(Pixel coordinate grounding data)
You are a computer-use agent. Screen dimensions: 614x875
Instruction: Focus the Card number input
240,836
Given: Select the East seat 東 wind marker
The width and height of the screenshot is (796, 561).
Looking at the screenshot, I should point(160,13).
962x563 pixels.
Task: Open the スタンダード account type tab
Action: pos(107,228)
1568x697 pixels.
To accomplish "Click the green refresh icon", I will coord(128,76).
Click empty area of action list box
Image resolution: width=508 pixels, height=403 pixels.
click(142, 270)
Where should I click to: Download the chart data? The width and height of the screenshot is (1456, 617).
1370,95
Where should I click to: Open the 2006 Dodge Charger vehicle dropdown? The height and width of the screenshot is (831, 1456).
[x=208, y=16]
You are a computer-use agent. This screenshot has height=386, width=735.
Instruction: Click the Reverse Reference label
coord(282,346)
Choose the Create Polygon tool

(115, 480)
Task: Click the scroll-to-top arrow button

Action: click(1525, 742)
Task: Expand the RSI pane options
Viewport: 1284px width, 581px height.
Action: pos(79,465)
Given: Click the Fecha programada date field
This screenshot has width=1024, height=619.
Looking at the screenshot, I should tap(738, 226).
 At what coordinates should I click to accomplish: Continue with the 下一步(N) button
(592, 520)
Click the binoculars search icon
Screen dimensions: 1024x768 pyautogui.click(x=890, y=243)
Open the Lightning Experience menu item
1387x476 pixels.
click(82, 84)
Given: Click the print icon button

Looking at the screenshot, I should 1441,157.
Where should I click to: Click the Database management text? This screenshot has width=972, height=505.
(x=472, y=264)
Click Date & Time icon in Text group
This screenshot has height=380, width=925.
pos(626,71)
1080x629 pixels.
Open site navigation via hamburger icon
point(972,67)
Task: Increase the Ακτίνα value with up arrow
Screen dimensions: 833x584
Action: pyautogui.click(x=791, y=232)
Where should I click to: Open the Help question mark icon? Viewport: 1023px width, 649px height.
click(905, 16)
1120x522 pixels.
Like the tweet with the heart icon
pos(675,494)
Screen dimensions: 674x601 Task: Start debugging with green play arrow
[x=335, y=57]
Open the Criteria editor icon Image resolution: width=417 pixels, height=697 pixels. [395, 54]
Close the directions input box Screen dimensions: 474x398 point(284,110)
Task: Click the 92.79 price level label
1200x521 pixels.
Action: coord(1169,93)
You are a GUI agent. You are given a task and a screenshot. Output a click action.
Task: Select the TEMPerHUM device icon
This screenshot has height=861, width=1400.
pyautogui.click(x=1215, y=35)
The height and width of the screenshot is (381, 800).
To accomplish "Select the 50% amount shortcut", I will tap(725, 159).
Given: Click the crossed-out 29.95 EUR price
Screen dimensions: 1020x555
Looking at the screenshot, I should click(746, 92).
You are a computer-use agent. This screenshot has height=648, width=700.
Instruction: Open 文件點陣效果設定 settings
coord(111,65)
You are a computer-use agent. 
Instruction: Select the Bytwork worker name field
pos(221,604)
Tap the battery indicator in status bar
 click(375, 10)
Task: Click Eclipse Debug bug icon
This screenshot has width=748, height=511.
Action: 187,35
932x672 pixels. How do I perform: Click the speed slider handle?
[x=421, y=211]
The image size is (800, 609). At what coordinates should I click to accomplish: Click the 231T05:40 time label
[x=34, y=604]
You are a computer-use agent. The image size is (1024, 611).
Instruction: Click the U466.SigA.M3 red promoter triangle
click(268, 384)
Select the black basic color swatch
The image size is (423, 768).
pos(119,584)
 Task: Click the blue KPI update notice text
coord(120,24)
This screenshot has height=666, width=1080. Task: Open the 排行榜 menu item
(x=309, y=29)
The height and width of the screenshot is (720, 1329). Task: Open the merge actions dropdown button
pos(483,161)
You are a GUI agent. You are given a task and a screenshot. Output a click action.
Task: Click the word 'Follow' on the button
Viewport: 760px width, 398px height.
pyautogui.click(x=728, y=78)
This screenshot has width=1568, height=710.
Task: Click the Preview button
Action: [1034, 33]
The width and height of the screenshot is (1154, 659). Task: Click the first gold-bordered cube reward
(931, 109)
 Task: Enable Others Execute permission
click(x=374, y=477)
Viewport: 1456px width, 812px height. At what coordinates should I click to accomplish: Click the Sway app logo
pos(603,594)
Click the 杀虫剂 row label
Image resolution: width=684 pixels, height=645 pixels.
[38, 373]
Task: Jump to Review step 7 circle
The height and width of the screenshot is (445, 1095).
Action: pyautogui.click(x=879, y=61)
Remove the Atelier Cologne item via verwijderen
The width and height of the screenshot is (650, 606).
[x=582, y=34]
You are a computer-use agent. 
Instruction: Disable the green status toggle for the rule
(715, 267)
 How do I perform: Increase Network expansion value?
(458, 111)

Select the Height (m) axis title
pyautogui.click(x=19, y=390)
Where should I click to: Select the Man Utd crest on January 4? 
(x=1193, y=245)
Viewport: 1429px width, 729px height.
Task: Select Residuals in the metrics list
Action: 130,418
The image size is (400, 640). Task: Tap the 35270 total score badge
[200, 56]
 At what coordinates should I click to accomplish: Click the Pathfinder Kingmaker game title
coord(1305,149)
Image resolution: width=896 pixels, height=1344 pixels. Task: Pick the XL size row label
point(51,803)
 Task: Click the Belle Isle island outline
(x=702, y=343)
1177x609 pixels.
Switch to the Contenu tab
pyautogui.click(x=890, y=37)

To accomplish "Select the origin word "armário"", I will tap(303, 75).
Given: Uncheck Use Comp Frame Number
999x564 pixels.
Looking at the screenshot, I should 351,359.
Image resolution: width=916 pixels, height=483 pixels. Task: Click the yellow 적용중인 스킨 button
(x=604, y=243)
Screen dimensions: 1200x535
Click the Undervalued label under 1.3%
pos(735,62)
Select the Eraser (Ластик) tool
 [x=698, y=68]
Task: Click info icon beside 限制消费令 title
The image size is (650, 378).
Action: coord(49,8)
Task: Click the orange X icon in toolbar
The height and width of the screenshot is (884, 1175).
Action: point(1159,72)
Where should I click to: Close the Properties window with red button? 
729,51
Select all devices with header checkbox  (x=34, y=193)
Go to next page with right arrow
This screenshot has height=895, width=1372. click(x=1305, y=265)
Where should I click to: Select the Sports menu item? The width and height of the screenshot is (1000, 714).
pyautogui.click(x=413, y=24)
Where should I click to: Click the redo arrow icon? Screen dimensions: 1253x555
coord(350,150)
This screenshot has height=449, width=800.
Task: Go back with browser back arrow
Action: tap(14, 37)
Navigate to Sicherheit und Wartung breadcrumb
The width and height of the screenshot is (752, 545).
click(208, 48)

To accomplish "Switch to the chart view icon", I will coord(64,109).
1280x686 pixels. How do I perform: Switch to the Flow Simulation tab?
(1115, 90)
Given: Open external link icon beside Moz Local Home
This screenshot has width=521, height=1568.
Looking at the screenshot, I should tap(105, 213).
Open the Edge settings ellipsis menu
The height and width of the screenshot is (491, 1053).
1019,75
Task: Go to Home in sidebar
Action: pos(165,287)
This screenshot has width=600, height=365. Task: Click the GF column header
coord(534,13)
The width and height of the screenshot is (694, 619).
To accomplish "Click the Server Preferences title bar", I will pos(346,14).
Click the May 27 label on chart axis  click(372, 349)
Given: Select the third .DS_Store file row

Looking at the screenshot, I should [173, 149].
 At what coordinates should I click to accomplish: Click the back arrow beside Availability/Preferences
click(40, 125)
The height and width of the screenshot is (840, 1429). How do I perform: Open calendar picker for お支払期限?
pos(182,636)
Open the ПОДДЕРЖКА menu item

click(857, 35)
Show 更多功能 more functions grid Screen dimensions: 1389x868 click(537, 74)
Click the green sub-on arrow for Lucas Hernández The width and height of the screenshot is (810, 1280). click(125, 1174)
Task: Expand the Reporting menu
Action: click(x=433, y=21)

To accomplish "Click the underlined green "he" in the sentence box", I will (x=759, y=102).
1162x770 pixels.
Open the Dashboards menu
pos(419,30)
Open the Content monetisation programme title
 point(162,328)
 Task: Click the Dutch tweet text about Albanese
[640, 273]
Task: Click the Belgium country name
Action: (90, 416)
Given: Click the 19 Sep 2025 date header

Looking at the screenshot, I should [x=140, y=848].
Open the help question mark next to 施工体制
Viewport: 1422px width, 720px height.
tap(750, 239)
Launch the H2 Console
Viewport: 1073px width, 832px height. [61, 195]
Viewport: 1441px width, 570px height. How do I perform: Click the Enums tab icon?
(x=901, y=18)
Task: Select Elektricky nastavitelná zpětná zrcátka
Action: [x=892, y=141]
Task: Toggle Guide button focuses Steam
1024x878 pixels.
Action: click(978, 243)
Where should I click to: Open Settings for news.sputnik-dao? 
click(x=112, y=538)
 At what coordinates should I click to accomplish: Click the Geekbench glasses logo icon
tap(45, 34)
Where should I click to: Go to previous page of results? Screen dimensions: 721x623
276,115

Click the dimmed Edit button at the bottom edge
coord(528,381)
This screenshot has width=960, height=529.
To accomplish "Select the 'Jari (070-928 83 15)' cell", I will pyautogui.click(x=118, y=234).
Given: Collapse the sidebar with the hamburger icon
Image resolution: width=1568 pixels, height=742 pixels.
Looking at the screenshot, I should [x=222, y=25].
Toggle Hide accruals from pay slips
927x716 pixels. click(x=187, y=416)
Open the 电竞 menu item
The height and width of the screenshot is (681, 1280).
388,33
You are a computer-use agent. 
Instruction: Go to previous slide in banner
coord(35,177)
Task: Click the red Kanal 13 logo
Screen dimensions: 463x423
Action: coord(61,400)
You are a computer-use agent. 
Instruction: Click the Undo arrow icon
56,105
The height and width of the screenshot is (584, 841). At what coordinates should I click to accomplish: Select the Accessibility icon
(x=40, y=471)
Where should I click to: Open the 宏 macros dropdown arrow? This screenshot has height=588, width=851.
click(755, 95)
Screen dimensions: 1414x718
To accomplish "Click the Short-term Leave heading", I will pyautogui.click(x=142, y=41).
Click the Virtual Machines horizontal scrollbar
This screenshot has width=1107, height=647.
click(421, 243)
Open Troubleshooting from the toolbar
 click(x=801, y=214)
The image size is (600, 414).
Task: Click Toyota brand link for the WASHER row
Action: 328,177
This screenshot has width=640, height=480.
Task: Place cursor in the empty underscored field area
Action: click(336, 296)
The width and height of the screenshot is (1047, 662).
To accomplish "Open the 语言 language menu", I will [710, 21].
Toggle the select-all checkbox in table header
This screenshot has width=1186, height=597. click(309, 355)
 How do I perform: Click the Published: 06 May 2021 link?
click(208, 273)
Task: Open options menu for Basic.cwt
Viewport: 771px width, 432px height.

**Work task:**
An exact copy is needed of the lines from the one containing "This screenshot has width=1107, height=647." through the end of the records.

**Your solution:**
This screenshot has width=1107, height=647.
click(421, 243)
Open Troubleshooting from the toolbar
 click(x=801, y=214)
The image size is (600, 414).
Task: Click Toyota brand link for the WASHER row
Action: 328,177
This screenshot has width=640, height=480.
Task: Place cursor in the empty underscored field area
Action: click(336, 296)
The width and height of the screenshot is (1047, 662).
To accomplish "Open the 语言 language menu", I will [710, 21].
Toggle the select-all checkbox in table header
This screenshot has width=1186, height=597. click(309, 355)
 How do I perform: Click the Published: 06 May 2021 link?
click(208, 273)
Task: Open options menu for Basic.cwt
Viewport: 771px width, 432px height.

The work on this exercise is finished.